ONS
- Country: Netherlands
- Broadcast area: Netherlands Flanders
- Headquarters: Hilversum, Netherlands

Programming
- Picture format: 1080i HDTV (downscaled to 16:9 576i for the SDTV feed)

Ownership
- Owner: Bureauvijftig

History
- Launched: 1 January 2006; 19 years ago
- Former names: NostalgieNet (2006-2015)

Links
- Website: www.kijkbijons.nl

Availability

Terrestrial
- Digitenne: Channel 25 (01:00-06:00)

Streaming media
- Ziggo GO: ZiggoGO.tv (Europe only)

= ONS (TV channel) =

ONS (formerly NostalgieNet) is a Dutch commercial television channel owned by Bureauvijftig, which is dedicated to viewers aged 50 years or older.

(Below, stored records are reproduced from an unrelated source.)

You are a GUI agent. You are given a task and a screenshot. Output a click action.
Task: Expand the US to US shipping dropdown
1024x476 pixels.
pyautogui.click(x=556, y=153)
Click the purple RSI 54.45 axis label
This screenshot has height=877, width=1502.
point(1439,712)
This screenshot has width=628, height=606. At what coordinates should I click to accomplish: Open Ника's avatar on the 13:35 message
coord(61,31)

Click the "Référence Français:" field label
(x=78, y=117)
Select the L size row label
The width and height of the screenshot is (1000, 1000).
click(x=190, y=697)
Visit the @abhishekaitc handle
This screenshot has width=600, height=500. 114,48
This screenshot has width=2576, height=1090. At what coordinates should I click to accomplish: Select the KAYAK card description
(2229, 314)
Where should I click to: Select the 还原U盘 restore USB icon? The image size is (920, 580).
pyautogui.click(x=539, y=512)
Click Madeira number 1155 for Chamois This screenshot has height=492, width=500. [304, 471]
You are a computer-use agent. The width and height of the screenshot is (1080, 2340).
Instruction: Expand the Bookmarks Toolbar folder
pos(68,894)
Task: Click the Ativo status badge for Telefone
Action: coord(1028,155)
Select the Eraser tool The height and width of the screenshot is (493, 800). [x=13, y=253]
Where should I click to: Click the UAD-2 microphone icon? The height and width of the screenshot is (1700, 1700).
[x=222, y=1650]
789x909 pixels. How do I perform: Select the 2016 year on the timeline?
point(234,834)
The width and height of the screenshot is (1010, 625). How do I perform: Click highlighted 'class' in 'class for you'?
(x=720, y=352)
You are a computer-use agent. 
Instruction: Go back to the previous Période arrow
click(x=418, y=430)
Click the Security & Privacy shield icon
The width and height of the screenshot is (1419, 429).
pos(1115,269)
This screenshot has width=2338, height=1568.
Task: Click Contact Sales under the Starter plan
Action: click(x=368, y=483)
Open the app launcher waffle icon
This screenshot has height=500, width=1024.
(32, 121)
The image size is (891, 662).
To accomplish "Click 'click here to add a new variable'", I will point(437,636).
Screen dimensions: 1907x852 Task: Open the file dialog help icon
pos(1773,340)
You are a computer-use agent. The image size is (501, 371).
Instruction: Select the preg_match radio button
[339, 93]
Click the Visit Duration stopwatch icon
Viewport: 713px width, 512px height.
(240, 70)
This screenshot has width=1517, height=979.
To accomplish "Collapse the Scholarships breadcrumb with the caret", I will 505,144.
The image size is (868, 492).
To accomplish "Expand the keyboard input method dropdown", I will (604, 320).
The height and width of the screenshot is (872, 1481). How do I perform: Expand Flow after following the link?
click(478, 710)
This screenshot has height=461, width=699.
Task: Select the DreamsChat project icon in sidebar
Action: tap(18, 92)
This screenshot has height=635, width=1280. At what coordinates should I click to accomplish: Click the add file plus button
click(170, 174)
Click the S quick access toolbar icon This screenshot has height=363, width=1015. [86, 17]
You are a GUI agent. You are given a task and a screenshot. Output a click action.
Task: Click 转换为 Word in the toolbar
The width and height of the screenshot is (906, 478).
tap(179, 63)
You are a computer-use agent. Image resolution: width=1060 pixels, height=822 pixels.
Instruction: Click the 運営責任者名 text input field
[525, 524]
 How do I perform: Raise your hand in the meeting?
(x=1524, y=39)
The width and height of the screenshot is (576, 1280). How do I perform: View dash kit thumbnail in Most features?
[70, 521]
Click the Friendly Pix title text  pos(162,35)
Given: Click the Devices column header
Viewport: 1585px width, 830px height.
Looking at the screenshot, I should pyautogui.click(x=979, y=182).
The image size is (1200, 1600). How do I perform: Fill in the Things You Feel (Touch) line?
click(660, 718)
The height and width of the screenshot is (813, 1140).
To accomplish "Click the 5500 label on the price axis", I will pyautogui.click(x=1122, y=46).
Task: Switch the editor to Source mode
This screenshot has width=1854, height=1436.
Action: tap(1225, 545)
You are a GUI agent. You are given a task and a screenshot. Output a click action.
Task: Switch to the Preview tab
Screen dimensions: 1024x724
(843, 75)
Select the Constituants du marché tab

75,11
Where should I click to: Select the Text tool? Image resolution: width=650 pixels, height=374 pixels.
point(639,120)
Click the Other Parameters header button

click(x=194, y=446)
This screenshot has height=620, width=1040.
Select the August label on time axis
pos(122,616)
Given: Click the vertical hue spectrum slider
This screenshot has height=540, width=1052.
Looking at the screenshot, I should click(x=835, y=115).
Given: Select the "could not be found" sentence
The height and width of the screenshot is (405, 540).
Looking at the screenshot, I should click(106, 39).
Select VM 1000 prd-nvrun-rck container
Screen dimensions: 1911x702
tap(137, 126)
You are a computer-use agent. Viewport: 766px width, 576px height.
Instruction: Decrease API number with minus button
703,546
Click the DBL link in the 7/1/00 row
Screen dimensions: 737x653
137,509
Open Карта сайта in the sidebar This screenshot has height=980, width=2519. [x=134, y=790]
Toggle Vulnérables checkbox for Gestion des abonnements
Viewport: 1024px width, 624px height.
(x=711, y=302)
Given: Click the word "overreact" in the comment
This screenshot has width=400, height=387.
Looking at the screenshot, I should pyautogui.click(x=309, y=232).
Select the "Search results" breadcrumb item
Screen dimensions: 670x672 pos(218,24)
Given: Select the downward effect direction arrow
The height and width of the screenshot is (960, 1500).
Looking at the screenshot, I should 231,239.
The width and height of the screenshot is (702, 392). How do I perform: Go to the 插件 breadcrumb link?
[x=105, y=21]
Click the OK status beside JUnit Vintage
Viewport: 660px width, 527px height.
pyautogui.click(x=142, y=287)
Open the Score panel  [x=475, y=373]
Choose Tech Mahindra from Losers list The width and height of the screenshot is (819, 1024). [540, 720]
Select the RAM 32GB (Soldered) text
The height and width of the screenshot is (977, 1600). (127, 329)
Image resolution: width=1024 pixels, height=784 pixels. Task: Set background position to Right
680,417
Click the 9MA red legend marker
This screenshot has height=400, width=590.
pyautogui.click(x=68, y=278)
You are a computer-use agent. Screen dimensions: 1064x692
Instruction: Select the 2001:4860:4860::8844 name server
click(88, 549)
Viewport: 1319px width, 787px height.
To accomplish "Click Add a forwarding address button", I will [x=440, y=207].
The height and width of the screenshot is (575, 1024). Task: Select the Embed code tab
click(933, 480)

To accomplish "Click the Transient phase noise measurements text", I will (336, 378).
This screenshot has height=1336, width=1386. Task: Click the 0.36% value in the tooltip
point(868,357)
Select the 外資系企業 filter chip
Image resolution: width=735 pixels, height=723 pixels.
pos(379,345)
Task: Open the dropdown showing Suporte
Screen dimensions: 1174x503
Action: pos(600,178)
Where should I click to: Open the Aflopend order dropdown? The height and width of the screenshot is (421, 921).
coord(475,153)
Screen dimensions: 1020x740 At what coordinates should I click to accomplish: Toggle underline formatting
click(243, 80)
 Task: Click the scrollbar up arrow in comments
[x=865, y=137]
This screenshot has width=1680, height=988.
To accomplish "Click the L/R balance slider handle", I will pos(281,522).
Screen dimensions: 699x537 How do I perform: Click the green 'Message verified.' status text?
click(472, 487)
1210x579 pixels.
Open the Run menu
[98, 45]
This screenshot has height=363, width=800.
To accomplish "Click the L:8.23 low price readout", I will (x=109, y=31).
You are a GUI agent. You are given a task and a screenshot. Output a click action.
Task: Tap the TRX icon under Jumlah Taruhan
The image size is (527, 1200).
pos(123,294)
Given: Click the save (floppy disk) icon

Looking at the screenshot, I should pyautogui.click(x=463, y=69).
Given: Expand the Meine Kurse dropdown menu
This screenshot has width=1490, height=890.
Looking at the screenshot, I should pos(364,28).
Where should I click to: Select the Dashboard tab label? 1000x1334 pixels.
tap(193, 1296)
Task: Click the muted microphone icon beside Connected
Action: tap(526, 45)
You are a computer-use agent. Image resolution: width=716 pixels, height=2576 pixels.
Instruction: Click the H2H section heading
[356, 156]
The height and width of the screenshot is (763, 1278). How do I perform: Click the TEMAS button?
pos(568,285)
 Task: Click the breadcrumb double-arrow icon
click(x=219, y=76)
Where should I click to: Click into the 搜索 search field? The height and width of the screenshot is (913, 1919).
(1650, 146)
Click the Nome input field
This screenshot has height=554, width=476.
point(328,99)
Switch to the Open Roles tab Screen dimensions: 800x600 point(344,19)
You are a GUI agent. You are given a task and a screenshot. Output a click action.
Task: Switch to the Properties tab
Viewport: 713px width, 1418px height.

ONS's main target is the older audience. ONS airs footage from the forties to the eighties. Each month a specific theme is on the channel. Topics such as the Dutch East Indies, Netherlands Waterland, railroads, mills, work, food and household are broadcast. The channel launched as NostalgieNet on 1 January 2006 and changed its name into ONS on 13 September 2015. On 1 January 2020, Bureauvijftig took over ONS from Just Media Group. ONS is available in HD through Ziggo since 10 February 2022.

ONS can be received through Ziggo, KPN, Caiway, KBG, Canal Digitaal, CAI Harderwijk, Glashart Media and HSO in the Netherlands, and through TV Vlaanderen in Flanders.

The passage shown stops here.